▶ _Problem to solve_:
Go to the line containing "Quantity (48, 1096)" in the records below and print it and every following line exactly, on through the line containing "Bulletins (311, 1626)", then stop.

▶ _Information_:
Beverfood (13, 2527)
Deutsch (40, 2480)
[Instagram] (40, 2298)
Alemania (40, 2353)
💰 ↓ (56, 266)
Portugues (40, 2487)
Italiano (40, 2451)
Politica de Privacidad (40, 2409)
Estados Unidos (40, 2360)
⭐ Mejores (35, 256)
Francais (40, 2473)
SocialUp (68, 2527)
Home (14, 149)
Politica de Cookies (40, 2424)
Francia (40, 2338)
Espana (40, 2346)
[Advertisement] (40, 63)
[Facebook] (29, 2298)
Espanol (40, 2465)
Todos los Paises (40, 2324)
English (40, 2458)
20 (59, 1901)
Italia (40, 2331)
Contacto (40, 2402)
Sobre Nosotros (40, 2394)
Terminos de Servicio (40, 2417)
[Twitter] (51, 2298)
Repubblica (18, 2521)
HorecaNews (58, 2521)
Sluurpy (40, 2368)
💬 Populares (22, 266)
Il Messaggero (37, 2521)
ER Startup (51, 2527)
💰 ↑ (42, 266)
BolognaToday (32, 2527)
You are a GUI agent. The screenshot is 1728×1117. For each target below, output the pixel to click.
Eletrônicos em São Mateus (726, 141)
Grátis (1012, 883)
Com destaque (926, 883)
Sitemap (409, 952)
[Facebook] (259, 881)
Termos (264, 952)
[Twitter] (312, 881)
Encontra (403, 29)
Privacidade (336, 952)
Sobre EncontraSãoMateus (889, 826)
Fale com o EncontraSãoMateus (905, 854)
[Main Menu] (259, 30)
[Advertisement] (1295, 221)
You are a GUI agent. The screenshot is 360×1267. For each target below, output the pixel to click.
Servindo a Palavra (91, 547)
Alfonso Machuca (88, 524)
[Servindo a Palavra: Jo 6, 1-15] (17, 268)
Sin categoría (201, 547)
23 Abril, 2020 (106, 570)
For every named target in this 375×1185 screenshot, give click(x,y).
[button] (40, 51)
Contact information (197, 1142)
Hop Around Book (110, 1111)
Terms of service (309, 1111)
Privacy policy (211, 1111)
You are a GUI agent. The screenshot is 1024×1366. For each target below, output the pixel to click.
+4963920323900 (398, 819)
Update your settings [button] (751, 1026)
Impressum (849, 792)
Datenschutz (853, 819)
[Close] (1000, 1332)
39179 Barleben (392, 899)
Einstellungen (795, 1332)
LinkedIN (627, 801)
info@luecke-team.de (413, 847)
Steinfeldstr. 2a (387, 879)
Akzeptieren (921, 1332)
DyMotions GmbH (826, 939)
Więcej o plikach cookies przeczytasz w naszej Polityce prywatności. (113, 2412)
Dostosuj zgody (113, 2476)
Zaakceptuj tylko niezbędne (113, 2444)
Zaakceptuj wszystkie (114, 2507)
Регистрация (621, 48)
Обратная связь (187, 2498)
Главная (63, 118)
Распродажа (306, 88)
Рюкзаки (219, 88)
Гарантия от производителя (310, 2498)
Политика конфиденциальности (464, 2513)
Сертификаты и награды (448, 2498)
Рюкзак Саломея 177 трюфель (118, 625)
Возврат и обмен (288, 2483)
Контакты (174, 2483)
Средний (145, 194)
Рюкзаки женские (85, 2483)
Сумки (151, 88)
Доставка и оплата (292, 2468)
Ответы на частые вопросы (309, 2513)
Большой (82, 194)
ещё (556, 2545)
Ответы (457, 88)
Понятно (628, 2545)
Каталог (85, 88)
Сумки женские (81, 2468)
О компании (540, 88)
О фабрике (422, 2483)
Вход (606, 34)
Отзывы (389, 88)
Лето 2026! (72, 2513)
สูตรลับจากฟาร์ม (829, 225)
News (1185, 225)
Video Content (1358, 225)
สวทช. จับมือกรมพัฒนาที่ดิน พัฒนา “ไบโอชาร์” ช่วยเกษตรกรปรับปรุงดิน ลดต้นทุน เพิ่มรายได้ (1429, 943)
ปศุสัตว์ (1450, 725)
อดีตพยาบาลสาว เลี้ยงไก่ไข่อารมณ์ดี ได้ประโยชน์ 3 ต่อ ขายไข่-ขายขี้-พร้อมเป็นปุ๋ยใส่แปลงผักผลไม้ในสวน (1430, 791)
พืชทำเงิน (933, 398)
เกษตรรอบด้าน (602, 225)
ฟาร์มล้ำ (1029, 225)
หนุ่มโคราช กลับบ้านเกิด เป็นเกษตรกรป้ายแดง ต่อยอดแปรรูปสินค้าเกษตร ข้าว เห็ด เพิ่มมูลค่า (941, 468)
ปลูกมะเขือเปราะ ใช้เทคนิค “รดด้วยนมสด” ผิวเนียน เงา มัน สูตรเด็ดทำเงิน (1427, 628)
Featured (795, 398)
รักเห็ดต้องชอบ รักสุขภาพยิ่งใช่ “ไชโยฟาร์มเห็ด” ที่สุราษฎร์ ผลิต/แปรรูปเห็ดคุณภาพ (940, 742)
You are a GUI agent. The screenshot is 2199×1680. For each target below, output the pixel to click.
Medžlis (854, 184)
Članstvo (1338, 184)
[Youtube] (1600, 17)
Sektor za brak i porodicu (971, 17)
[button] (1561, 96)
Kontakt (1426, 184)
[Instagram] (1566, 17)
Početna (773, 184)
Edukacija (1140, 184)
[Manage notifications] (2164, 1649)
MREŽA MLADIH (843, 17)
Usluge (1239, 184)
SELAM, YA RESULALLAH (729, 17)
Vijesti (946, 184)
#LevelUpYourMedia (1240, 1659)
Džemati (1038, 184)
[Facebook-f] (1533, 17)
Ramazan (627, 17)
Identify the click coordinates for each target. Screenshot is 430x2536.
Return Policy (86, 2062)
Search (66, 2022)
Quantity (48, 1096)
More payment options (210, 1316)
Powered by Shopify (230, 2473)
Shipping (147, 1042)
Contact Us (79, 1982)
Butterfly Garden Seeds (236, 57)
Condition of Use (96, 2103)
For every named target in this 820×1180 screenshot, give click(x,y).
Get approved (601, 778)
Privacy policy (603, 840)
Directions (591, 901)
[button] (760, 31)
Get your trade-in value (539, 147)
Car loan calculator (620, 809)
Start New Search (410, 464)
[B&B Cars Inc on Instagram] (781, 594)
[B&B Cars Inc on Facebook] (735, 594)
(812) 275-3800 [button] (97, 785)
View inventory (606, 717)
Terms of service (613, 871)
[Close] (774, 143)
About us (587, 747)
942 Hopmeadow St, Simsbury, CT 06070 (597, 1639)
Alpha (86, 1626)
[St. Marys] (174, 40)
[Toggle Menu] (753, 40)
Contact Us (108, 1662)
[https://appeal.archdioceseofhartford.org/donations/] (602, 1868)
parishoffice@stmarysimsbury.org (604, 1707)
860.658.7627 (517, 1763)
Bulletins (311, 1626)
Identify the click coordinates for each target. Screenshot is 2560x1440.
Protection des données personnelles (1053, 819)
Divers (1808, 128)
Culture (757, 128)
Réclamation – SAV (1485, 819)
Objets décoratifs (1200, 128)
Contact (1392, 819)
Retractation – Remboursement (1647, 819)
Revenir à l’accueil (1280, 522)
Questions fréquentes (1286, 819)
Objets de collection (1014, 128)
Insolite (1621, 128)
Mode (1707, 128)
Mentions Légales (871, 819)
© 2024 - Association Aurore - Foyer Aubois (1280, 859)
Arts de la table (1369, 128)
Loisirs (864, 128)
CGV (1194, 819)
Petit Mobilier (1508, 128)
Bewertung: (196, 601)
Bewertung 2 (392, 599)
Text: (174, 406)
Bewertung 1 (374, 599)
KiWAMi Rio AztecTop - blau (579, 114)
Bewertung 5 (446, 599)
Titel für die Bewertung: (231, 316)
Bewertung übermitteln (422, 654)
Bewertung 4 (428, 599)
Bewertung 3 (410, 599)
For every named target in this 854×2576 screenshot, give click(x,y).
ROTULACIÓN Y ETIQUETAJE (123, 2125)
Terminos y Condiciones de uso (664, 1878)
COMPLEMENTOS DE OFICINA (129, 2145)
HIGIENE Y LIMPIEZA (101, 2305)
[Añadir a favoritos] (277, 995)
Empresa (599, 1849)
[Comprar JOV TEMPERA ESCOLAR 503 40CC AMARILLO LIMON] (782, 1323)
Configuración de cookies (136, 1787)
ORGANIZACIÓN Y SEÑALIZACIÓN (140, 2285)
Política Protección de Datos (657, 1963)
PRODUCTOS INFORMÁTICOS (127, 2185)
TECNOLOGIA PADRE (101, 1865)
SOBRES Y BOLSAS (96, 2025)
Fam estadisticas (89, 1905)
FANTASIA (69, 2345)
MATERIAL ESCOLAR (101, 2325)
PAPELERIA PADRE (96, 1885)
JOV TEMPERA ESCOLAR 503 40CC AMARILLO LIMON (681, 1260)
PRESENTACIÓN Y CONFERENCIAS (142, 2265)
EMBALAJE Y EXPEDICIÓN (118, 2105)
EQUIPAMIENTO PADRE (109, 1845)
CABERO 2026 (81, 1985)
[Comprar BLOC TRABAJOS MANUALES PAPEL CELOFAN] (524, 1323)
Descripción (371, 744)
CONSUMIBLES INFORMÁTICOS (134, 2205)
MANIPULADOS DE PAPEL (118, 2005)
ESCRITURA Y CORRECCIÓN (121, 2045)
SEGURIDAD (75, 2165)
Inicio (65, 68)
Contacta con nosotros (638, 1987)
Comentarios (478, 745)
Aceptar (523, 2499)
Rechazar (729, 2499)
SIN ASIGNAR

▶ _Task answer_:
Quantity (48, 1096)
More payment options (210, 1316)
Powered by Shopify (230, 2473)
Shipping (147, 1042)
Contact Us (79, 1982)
Butterfly Garden Seeds (236, 57)
Condition of Use (96, 2103)
For every named target in this 820×1180 screenshot, give click(x,y).
Get approved (601, 778)
Privacy policy (603, 840)
Directions (591, 901)
[button] (760, 31)
Get your trade-in value (539, 147)
Car loan calculator (620, 809)
Start New Search (410, 464)
[B&B Cars Inc on Instagram] (781, 594)
[B&B Cars Inc on Facebook] (735, 594)
(812) 275-3800 [button] (97, 785)
View inventory (606, 717)
Terms of service (613, 871)
[Close] (774, 143)
About us (587, 747)
942 Hopmeadow St, Simsbury, CT 06070 (597, 1639)
Alpha (86, 1626)
[St. Marys] (174, 40)
[Toggle Menu] (753, 40)
Contact Us (108, 1662)
[https://appeal.archdioceseofhartford.org/donations/] (602, 1868)
parishoffice@stmarysimsbury.org (604, 1707)
860.658.7627 (517, 1763)
Bulletins (311, 1626)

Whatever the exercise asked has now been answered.